◆ **Prompt**: Find the word "next" below. Copy each line that has it.

** Data provided follows **

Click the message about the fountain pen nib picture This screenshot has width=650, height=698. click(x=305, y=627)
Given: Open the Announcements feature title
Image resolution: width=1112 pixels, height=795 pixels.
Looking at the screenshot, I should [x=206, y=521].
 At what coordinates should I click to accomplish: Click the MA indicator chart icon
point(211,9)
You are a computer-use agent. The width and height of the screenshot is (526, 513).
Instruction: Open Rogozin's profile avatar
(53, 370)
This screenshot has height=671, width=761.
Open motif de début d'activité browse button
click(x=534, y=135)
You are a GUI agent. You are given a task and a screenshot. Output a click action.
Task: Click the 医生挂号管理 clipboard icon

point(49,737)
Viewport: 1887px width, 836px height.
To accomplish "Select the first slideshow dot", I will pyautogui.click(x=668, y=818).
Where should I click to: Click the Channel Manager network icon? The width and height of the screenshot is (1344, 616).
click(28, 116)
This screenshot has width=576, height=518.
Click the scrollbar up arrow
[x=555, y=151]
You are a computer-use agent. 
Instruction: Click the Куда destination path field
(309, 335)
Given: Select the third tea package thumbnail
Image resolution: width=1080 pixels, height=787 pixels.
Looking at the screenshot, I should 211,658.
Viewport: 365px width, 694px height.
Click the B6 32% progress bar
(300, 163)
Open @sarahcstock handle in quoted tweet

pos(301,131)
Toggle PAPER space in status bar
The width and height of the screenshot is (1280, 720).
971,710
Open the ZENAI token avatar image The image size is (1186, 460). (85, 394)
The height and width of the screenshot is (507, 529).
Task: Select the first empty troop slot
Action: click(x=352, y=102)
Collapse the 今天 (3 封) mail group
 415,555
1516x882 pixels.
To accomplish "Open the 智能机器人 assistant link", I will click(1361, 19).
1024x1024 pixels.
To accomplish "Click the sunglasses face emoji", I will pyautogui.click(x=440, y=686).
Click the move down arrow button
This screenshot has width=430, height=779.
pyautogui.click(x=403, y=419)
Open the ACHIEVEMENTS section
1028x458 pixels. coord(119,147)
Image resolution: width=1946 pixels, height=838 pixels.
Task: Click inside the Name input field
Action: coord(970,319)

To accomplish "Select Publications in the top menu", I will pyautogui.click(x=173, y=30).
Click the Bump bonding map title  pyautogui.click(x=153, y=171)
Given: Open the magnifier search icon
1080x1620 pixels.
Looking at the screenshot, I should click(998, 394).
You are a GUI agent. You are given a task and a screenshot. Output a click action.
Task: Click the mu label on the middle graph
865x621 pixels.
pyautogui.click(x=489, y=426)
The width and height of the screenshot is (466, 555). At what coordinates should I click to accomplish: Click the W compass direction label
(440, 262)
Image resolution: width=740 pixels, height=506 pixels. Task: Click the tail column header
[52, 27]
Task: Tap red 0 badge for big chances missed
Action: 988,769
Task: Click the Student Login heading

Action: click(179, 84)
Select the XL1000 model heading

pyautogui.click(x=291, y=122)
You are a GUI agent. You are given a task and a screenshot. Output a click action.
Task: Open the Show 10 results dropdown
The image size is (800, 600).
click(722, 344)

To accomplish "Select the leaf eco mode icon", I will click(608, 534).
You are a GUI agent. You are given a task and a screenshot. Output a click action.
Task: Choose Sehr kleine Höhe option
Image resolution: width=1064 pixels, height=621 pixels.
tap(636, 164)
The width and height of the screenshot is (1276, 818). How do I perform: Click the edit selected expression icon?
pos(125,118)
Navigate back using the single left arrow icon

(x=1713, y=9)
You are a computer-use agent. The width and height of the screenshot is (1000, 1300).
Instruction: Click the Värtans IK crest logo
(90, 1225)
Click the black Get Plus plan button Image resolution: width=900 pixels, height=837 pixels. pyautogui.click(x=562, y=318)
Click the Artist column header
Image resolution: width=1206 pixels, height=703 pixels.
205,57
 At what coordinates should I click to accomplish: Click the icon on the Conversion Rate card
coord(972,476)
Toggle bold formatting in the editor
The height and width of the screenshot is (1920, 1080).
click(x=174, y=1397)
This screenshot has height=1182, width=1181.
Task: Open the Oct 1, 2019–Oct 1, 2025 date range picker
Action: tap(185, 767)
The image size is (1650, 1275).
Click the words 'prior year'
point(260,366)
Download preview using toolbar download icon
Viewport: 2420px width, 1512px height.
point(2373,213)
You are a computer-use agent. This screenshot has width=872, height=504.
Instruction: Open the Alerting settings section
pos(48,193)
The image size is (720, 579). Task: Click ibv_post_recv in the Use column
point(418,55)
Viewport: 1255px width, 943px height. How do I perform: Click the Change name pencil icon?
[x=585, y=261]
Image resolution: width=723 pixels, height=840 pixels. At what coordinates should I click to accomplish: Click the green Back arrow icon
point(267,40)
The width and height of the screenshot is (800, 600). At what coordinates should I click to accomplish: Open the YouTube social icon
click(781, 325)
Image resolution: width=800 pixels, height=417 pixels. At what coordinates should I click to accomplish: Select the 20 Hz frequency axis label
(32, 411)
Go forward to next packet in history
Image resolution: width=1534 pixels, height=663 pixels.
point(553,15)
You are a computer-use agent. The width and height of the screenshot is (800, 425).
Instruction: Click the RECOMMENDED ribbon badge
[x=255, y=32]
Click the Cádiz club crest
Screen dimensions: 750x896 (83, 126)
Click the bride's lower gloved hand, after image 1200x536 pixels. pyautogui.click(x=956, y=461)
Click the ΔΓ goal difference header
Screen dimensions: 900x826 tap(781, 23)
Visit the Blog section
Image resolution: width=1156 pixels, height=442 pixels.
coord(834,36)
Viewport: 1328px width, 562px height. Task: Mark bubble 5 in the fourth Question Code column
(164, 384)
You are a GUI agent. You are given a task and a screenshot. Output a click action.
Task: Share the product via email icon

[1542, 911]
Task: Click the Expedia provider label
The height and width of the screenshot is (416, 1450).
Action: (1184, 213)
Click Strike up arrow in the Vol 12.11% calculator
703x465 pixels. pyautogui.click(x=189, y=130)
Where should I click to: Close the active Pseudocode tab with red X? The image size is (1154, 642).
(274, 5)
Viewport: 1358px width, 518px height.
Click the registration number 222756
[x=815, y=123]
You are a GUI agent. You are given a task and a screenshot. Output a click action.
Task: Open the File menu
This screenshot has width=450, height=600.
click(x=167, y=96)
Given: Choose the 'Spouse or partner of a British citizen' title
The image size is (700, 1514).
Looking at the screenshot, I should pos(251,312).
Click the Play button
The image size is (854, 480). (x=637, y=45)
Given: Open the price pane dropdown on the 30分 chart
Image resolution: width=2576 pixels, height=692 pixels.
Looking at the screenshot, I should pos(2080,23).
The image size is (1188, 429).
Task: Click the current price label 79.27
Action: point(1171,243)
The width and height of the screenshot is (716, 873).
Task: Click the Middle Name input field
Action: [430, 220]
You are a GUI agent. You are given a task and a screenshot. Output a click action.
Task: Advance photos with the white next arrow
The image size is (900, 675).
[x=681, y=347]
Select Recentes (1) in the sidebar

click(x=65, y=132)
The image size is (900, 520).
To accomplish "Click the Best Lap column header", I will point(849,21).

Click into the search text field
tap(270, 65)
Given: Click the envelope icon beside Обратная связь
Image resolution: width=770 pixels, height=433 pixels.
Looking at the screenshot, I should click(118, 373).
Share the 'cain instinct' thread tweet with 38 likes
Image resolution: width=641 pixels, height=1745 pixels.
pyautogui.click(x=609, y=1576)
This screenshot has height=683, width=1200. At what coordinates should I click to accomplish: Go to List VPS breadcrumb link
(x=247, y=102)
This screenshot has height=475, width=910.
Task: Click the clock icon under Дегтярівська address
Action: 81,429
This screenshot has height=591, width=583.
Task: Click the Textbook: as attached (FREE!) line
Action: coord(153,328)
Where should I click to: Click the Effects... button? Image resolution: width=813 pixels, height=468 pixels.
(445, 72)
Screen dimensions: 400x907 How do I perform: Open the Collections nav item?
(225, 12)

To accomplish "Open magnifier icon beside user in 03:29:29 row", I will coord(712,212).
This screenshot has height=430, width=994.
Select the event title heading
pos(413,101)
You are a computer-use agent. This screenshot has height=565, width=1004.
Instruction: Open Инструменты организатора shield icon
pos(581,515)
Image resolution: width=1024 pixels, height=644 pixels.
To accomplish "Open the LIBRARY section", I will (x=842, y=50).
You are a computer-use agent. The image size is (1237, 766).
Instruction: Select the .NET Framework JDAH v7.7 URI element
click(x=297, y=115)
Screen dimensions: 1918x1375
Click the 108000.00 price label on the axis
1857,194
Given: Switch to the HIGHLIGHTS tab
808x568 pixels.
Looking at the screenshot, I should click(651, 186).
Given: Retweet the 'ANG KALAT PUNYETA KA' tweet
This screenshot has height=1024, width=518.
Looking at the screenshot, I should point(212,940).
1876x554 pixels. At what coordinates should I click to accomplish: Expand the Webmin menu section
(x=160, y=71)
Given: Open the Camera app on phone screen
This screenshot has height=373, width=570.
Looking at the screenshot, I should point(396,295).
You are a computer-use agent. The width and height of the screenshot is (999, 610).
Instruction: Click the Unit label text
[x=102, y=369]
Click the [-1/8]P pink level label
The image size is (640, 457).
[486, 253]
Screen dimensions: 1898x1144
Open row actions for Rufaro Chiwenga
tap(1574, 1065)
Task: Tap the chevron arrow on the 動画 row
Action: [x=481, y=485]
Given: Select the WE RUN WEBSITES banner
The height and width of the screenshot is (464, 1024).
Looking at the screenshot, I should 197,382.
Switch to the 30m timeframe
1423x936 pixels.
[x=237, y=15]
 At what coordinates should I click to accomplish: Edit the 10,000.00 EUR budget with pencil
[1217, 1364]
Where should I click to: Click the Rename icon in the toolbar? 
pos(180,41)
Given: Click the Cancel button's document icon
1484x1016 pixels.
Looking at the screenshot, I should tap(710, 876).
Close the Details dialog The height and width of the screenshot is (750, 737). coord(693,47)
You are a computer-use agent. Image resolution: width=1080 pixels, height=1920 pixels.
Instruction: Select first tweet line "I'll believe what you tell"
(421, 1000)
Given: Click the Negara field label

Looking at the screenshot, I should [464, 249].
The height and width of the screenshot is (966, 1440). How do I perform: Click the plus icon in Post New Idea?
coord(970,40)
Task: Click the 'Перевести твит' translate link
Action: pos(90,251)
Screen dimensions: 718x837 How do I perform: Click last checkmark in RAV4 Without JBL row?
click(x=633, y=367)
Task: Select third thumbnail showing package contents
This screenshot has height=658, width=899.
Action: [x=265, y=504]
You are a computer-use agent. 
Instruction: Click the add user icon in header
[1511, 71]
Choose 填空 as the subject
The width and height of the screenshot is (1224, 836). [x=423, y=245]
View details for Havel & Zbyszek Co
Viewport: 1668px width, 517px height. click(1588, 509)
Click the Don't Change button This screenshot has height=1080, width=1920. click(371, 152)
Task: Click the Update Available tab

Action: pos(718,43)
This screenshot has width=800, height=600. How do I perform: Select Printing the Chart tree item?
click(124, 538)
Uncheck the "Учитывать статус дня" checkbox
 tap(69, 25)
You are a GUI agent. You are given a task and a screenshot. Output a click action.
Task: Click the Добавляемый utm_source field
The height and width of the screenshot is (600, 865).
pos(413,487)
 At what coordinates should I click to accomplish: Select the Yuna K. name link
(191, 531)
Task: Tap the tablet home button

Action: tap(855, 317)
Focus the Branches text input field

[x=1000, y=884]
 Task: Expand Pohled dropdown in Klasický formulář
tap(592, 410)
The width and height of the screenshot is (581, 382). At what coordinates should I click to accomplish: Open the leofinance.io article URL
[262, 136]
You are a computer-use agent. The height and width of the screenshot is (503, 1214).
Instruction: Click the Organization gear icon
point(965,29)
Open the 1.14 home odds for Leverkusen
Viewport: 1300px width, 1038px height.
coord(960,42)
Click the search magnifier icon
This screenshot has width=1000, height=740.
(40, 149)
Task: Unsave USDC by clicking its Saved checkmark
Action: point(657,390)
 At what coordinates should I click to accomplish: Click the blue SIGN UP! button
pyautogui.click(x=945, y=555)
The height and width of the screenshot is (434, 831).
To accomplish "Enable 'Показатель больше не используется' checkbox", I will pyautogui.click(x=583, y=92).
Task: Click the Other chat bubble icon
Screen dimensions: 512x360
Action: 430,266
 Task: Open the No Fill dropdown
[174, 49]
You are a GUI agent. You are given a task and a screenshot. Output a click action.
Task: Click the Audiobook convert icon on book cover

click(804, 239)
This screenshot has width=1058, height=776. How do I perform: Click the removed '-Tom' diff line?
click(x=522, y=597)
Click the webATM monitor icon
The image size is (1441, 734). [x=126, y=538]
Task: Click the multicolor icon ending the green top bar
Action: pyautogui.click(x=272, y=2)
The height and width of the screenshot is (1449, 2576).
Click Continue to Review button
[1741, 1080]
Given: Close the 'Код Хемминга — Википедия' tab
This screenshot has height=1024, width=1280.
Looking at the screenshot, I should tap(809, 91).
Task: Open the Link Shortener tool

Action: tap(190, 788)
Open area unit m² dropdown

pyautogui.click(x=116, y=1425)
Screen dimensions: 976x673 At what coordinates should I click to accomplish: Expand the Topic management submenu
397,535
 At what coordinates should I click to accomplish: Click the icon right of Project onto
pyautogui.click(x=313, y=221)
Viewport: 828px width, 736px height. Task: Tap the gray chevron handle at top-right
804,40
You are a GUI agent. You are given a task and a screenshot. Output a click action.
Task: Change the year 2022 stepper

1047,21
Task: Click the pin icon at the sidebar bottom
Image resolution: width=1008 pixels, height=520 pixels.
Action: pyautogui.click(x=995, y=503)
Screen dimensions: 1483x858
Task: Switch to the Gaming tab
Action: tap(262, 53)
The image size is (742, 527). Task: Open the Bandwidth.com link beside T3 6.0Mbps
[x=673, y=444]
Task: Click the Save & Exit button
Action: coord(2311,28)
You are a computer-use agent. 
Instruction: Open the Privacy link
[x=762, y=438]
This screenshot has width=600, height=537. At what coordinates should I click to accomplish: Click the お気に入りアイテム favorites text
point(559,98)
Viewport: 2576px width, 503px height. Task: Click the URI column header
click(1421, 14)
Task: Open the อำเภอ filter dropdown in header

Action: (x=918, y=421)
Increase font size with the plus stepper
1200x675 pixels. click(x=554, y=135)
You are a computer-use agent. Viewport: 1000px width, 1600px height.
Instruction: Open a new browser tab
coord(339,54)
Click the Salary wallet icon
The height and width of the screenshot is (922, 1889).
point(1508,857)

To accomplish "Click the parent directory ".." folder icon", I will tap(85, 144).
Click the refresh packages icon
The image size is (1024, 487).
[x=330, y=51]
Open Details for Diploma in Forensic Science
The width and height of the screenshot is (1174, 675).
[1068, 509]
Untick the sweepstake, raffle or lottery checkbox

** End of Data provided **

◆ **Finished exercise**:
Go forward to next packet in history
Task: Advance photos with the white next arrow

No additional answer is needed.